# Santander or bilbao



## carol (Nov 28, 2016)

Hello experienced Snowbirds. Which port would you recommend and why? Also, someone said there might be snow getting across to the coast. What's the best route? I may go anti clockwise round the coast to Spain. Have other people done that?


----------



## rockape (Nov 28, 2016)

I've done both routes and there is nothing between the two. Yes, it does snow but they deal with it well.


----------



## John H (Nov 28, 2016)

I echo what has been said above - nothing to choose between them; if you are heading west, Santander is probably more convenient but either is fine. Snow is not a problem because they are very efficient at keeping the main routes open (but you might want to head down here to the sun quicker!).


----------



## Deleted member 9849 (Nov 28, 2016)

***** said:


> Carol, I have not doe either for quite a few years, since I retired from Trucking, but both are good. I have recently booked Santander as a little treat, we usually go for cheaper crossings as *BF long crossings are a monopoly and expensive, not really cost effective*!
> If you are going west, then Santander will be better and nearer to some nice places. If going east, then Bilbao.
> Then you need to check if you want Portsmouth or Plymouth, and juggle the prices to see which is best value.
> Regarding snow, don't worry about it, they clear it quickly and you do have your kitchen and toilet with you!



It depends on what you want,we have done both-travelled through France and also gone on the N.Spain ferry.I see your point that it is more expensive on the Spanish ferry but for us the convenience and less driving makes it a more relaxing trip which we think is a price worth paying.

We went through quite heavy snow in the Spanish mountains but there was plenty of snow ploughs working constantly to keep the road clear.The Spanish know how to deal with snow,unlike our local councils.


----------



## iampatman (Nov 28, 2016)

We've done both Carol and as folk say there's not much to choose between them. Unfortunately either way you cross the Bay of Biscay!!

Pat


----------



## jann (Nov 28, 2016)

Not much distance between them, go for the cheapest price


----------



## r4dent (Nov 28, 2016)

As Jann says not much between them (60 miles ish) but since BF don't have a regular service you are best going to the one that suits your timetable.

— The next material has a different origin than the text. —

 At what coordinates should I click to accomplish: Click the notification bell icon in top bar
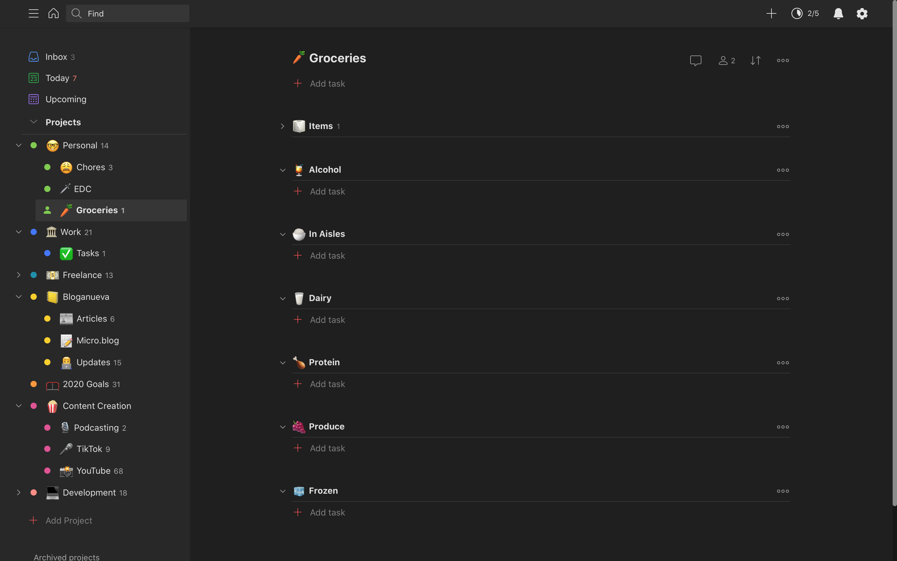click(838, 13)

On the way back you can overnight on Bilbao dock if you have a morning sailing.  The only problem is that  vagabonds and ner do wells also camp there. (I met Beemer in the car park).


----------



## carol (Nov 28, 2016)

iampatman said:


> We've done both Carol and as folk say there's not much to choose between them. Unfortunately either way you cross the Bay of Biscay!!
> 
> Pat



I know. Maybe the gods will be looking out for me?


----------



## iampatman (Nov 28, 2016)

carol said:


> I know. Maybe the gods will be looking out for me?

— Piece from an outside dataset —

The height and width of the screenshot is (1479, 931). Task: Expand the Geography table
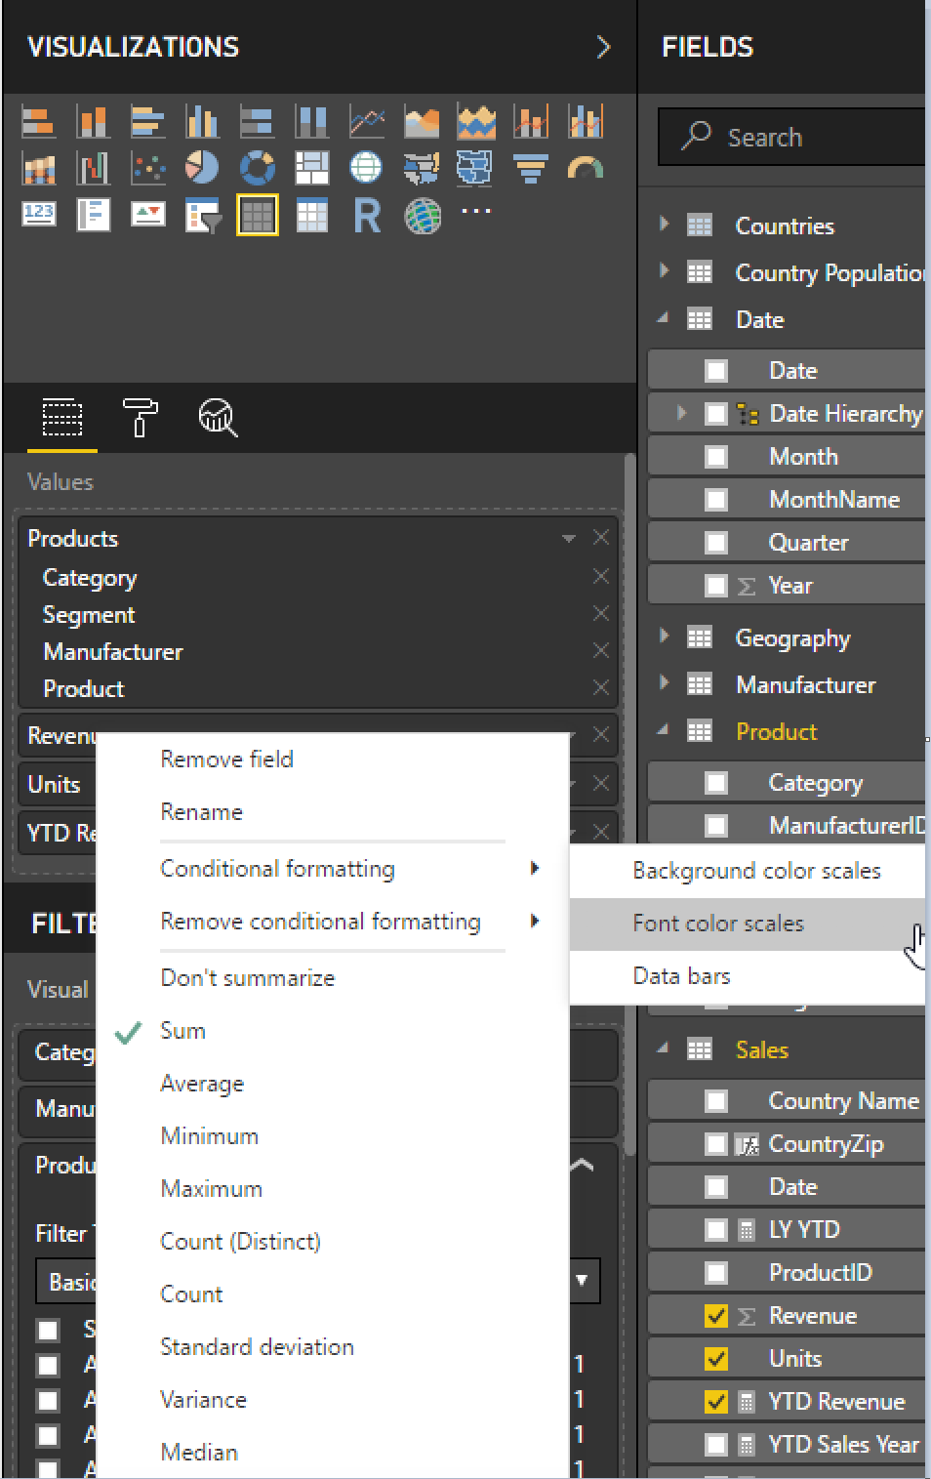click(x=665, y=637)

Well, they say God smiles on the righteous

Pat


----------



## carol (Nov 28, 2016)

iampatman said:


> Well, they say God smiles on the righteous
> 
> Pat



That's me sorted then


----------



## moonshadow (Nov 28, 2016)

We went to one and back from the other, didn't see that there is any difference really, we were influenced on price. Having mentioned price we got a better deal by phoning Brittany Ferries, he looked around at the different sailings for us - a tedious job online, than by booking online. Let us know what you decide, we are going to think about booking when we get home 2nd week December, actually considering the drive one way or possibly both through France.


----------



## spigot (Nov 28, 2016)

Hi Carol,

As said above, they are near enough to each other so choose whatever is convenient.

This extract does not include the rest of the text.